Searle goes even further in his November review of Nothing Matters - White Cube ( and tries to break down what is missing and problematic about the new paintings. Hirst is criticised for being too hurried, too eager to be on display. These words dig deep into the problem, the universal problem of application. In moments of self-doubt we all have to face up to the question: have I done the work? If the answer is an honest "yes" then it is the job of your peers to judge the worth of your work. The following criticism reads like an important lesson for all producers of art, young and old, but is a more general observation about commitment. Even when we work hard we may not be inspired but inspiration has to be the corollary of self-discipline and hard work.

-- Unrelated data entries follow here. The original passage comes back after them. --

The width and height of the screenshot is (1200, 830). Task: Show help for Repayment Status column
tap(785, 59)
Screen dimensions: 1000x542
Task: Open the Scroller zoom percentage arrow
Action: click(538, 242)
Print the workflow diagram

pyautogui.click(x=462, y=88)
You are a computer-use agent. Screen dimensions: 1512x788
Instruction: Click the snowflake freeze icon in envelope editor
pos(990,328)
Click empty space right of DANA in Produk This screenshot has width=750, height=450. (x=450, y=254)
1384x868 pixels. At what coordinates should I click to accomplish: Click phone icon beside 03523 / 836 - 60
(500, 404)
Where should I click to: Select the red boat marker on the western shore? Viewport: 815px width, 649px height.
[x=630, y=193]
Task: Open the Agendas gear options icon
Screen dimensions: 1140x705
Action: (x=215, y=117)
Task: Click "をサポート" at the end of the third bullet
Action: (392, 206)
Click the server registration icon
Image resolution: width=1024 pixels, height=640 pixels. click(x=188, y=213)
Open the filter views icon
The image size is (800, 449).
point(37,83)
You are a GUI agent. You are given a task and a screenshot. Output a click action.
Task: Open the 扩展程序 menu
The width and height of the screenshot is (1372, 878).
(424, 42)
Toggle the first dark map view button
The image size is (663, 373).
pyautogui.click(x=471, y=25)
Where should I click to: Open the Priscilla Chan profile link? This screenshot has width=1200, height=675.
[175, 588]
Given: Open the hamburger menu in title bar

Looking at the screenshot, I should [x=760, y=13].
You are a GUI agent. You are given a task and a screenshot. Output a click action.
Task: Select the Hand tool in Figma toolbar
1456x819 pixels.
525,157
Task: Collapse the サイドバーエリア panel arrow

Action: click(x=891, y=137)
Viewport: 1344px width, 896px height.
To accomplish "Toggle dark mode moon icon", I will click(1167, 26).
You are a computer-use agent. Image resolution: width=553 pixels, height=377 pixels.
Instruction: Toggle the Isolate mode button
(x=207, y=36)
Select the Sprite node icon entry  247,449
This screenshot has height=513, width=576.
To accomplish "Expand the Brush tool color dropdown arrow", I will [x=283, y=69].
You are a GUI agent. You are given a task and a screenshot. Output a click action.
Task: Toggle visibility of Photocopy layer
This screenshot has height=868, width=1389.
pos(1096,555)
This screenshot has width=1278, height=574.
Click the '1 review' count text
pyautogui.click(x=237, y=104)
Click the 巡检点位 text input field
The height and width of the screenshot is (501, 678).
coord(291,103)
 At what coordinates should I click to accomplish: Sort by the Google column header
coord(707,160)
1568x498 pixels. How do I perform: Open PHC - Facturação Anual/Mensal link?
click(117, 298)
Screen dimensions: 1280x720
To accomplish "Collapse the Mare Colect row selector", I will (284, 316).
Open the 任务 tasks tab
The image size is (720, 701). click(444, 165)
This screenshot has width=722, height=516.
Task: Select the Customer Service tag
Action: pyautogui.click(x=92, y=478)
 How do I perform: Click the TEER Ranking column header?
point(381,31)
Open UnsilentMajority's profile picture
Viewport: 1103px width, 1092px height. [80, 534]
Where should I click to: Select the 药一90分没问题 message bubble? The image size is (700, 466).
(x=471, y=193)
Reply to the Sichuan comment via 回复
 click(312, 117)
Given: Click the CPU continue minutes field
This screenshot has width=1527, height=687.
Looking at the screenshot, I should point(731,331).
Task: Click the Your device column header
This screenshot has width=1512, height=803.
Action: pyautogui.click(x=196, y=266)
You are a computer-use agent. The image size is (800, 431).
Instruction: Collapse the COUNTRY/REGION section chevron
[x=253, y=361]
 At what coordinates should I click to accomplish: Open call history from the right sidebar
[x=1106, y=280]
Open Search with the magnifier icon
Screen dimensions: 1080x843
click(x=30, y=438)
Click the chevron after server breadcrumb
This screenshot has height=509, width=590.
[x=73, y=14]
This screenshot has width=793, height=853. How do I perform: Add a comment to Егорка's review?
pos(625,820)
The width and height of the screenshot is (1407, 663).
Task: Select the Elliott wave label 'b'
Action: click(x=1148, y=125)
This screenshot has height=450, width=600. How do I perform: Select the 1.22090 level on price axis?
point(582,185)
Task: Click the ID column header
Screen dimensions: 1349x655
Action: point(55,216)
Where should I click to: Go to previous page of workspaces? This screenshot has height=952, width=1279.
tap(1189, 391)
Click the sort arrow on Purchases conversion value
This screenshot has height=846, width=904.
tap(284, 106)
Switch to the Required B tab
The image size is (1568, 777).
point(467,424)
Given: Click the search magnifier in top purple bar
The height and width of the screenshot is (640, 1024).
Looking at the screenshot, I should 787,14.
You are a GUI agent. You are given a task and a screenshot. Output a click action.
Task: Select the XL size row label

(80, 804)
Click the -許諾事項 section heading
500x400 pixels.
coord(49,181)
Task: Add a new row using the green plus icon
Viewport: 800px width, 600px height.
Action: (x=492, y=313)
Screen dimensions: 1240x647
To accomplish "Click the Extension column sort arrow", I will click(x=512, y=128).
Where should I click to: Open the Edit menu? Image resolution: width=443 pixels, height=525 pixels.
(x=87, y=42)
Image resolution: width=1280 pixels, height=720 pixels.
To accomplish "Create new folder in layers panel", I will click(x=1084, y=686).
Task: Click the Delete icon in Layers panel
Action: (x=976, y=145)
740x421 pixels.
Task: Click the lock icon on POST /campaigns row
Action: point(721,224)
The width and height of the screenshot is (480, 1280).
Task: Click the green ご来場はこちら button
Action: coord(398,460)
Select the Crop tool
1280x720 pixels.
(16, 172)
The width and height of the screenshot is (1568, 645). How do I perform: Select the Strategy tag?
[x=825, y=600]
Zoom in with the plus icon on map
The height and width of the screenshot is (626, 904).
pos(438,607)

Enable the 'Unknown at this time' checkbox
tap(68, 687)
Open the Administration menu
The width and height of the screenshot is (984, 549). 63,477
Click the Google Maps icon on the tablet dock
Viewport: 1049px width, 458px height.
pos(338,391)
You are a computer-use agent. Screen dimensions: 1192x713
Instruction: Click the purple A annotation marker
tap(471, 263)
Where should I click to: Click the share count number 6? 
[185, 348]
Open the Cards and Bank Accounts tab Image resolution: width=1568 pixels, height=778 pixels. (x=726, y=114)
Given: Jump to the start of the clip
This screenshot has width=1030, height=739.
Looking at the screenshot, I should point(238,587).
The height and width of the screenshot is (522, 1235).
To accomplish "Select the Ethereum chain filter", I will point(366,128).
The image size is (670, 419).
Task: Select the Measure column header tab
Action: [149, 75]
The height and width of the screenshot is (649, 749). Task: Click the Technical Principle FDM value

Doesn't it?
Hirst's scenes of destruction and misery haven't undergone the reworkings or journeys they need to go on in order to arrive somewhere new. They are too artful, and his current shows are premature – however much he needed to go through the process of making the works themselves. In the end, what it comes down to is Hirst's touch, or lack of it. It lacks conviction. His paintings are filled with approximations.
One would have to say this is quite damning, if it were true. I am going to make a stirling effort to find out for myself.

No Love Lost, Blue Paintings
14 Oct-24 Jan 2010

Nothing Matters
25 Nov—30 Jan 2010

1 comment:

jafabrit said...

It's hard to evaluate the work without actually seeing them in the real but from what I have seen online (which is very limited yes) they are not horrible but not very good either. I guess he just didn't shock and awe the critics socks off, and wo betide he should create egads dare I say mediocre paintings.

looking up the word marmite led me here and yes I LOVE marmite lol!